ALBERTA AGRICULTURE AND RURAL DEVELOPMENT MINISTER
There is no shortage of opportunities for Alberta’s agriculture sector on the world stage, especially in Asia. China and Japan are our second and third largest agricultural export markets, worth a combined $2.8 billion annually, and there is plenty of room for growth to meet the needs of their surging populations and economies.
I had the chance to witness that potential firsthand during a trade and investment mission to Asia earlier this year. The mission targeted key financial centres and market access points in Hong Kong, Singapore, China and Japan.
We met with companies interested in doing business with Alberta, particularly in the grains and meat sectors. We also met with government officials to discuss how we can better strengthen our trade relationships. There is clearly a real appetite for Alberta’s high-quality food products including beef, pork, grains and oil seeds.
What is also clear is that our province has to continue to aggressively promote itself to make the most of these opportunities. The competition in the global marketplace is fierce and Alberta is fighting for a place on Asian menus with other suppliers like Australia and the United States.
Alberta’s international offices will have an important role in keeping our province front and centre in the minds of Asian consumers and businesses. As well, trade missions, such as this recent one, also reinforce Alberta’s commitment to increased trade as well as create opportunities for Alberta companies to make connections with potential clients and investors.
On this mission, we were able to bring about a dozen agriculture and energy companies together with approximately 175 potential investors at business “matchmaking” seminars. While it is still too early to assess the full extent of the results of the mission, I know the agriculture companies who participated have reported at least 20 solid investment leads that were generated through these meetings. I’m hopeful some of these new food connections will turn into long and prosperous relationships.

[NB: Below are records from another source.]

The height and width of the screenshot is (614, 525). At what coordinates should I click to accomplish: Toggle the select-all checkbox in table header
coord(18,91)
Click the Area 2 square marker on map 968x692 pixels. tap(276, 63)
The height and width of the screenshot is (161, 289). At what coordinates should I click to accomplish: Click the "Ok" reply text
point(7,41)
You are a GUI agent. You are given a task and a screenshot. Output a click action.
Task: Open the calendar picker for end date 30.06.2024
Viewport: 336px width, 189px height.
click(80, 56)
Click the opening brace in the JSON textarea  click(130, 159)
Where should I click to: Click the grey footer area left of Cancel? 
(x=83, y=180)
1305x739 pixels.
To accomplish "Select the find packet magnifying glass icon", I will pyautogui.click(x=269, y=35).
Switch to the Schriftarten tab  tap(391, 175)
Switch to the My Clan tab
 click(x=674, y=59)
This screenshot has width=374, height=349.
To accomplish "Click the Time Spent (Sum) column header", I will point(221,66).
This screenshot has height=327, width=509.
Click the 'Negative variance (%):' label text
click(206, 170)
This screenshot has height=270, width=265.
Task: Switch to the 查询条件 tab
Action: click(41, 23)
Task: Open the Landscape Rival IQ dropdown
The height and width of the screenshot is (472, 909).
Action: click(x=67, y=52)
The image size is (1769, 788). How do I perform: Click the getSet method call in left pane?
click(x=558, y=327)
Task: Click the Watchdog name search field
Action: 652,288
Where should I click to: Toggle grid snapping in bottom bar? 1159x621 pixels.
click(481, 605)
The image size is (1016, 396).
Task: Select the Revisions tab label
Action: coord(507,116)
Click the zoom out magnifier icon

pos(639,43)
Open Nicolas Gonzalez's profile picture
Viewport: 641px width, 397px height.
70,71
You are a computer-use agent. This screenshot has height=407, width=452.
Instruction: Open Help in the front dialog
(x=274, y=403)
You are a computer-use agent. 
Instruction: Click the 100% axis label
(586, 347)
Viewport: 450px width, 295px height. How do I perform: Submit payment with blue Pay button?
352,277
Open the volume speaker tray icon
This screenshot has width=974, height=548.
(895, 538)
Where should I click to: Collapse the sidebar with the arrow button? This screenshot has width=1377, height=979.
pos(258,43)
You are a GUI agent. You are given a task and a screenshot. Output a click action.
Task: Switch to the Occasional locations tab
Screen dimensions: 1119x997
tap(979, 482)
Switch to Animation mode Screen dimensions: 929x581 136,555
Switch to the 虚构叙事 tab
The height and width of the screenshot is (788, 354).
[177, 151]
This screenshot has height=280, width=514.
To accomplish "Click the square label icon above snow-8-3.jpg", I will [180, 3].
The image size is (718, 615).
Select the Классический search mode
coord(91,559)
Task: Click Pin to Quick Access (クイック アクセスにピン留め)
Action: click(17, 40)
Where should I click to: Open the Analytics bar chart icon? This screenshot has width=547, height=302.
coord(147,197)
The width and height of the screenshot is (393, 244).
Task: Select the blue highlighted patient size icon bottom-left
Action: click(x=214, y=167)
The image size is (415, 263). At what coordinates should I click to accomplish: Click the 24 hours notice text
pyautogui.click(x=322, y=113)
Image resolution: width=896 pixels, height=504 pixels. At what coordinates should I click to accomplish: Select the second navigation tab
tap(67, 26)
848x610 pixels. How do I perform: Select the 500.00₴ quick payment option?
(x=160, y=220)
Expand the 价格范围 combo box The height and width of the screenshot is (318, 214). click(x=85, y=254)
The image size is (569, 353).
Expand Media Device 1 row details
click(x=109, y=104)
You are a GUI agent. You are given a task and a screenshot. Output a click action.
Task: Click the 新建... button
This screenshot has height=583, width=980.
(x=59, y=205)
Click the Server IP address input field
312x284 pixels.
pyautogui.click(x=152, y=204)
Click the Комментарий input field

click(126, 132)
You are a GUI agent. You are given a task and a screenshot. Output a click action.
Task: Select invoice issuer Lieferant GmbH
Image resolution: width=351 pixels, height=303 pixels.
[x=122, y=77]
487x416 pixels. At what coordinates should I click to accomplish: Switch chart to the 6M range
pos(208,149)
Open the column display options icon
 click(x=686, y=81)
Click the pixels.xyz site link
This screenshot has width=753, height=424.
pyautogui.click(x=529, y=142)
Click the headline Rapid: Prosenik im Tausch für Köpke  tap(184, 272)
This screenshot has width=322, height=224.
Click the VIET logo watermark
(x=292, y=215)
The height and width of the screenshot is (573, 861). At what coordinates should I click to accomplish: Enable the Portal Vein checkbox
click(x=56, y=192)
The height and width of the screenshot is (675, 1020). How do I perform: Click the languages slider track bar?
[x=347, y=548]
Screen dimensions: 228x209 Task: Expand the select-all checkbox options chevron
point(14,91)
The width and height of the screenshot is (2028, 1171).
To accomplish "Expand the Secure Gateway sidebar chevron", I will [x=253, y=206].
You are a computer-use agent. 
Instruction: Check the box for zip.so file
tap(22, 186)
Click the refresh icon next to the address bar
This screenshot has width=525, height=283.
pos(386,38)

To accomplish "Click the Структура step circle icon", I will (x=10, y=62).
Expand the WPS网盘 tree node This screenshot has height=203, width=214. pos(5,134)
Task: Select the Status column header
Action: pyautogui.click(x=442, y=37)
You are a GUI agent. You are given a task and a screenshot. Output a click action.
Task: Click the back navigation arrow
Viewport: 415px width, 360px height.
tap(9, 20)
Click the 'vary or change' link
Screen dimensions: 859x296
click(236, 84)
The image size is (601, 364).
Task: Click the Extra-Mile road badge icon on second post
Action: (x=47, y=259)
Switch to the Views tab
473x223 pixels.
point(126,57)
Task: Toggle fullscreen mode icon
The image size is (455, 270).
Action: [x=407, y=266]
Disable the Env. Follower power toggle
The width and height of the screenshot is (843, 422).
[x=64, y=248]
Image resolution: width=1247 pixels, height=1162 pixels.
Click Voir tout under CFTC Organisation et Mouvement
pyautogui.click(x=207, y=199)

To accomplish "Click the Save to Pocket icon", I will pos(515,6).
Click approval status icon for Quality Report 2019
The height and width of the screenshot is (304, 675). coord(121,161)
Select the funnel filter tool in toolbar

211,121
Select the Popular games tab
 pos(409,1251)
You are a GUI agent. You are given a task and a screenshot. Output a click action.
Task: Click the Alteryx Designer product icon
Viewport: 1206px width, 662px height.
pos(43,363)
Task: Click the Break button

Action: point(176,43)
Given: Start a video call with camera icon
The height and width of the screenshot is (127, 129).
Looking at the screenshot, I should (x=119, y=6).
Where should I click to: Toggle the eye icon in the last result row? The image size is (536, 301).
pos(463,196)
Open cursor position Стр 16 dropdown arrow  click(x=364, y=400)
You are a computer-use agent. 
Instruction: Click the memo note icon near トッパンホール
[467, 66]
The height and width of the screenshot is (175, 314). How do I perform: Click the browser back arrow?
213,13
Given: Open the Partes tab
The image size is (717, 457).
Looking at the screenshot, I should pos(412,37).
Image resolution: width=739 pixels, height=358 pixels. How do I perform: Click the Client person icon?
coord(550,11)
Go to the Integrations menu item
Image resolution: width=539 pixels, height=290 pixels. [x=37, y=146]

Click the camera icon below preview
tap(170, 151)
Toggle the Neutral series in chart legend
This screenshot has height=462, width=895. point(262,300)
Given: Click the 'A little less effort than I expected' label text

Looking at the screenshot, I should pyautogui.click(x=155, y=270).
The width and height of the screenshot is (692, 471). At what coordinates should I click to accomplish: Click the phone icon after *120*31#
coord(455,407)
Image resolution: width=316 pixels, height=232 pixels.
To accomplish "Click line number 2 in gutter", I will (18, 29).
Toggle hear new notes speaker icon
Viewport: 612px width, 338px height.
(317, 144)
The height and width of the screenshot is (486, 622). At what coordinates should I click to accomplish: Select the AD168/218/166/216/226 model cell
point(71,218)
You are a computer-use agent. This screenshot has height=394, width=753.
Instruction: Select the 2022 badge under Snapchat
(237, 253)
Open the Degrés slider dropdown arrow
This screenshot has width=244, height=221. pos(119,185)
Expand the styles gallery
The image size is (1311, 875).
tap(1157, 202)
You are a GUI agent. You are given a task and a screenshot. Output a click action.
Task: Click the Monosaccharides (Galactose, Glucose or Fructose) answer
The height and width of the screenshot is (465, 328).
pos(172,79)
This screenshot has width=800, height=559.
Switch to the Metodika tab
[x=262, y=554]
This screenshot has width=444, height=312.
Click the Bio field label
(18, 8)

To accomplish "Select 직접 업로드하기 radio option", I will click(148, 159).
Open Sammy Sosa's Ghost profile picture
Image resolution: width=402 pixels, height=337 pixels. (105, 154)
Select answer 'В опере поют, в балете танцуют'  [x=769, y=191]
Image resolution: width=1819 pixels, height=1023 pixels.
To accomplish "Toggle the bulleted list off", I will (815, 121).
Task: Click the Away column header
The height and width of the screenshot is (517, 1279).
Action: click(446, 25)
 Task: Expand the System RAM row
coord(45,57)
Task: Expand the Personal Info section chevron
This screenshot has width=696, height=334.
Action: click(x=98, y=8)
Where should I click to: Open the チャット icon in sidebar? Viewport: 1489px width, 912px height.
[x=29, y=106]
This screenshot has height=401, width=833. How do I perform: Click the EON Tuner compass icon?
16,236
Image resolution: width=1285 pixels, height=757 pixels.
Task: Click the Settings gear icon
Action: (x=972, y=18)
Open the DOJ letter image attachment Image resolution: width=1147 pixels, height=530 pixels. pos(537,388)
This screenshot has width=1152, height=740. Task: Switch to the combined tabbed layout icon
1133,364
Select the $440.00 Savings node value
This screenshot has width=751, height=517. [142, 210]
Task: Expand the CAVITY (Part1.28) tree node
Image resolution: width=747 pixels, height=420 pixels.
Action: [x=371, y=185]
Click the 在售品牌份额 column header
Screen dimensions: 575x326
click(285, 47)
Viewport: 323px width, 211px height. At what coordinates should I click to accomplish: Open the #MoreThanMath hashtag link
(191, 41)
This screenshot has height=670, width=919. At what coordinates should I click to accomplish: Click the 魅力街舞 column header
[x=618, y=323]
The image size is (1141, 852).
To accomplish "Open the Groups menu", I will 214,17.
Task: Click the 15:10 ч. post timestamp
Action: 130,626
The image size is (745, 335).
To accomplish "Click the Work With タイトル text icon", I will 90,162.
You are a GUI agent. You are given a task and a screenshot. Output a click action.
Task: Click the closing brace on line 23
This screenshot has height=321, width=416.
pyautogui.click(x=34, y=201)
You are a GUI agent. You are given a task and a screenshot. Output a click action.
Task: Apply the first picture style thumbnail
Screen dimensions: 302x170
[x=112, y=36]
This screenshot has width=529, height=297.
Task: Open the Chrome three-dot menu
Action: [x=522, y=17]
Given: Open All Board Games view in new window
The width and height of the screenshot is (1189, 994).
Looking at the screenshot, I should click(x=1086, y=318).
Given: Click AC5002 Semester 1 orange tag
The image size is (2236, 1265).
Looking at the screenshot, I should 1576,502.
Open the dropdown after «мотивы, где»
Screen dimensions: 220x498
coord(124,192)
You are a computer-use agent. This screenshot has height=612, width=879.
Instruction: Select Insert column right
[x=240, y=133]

While the trade mission was an eye-opener about the market possibilities we need to pursue in Asia, it also drove home the point that there are challenges here at home that we must overcome. Our recent troubles moving last year’s record harvest to market by rail has resulted in a fair amount of angst among our international customers, who are concerned about the long-term dependability of our rail service.
In order for Alberta and Canada to avoid any permanent damage to our reputation as a reliable global supplier of energy, food and other goods, we have to continue to aggressively seek and implement improvements to the transportation system for all commodities. Recently passed federal legislation that set minimum quotas for grain delivery has certainly helped.
We are also pleased that the federal government is expediting the review of the Canada Transportation Act to identify additional measures. We are strongly encouraging representatives from all commodity sectors to participate in the review process to ensure that their concerns and suggested solutions are put on the record. Our reputation as a world class supplier of high-quality food and other commodities relies on our ability to deliver those goods to market in a timely manner.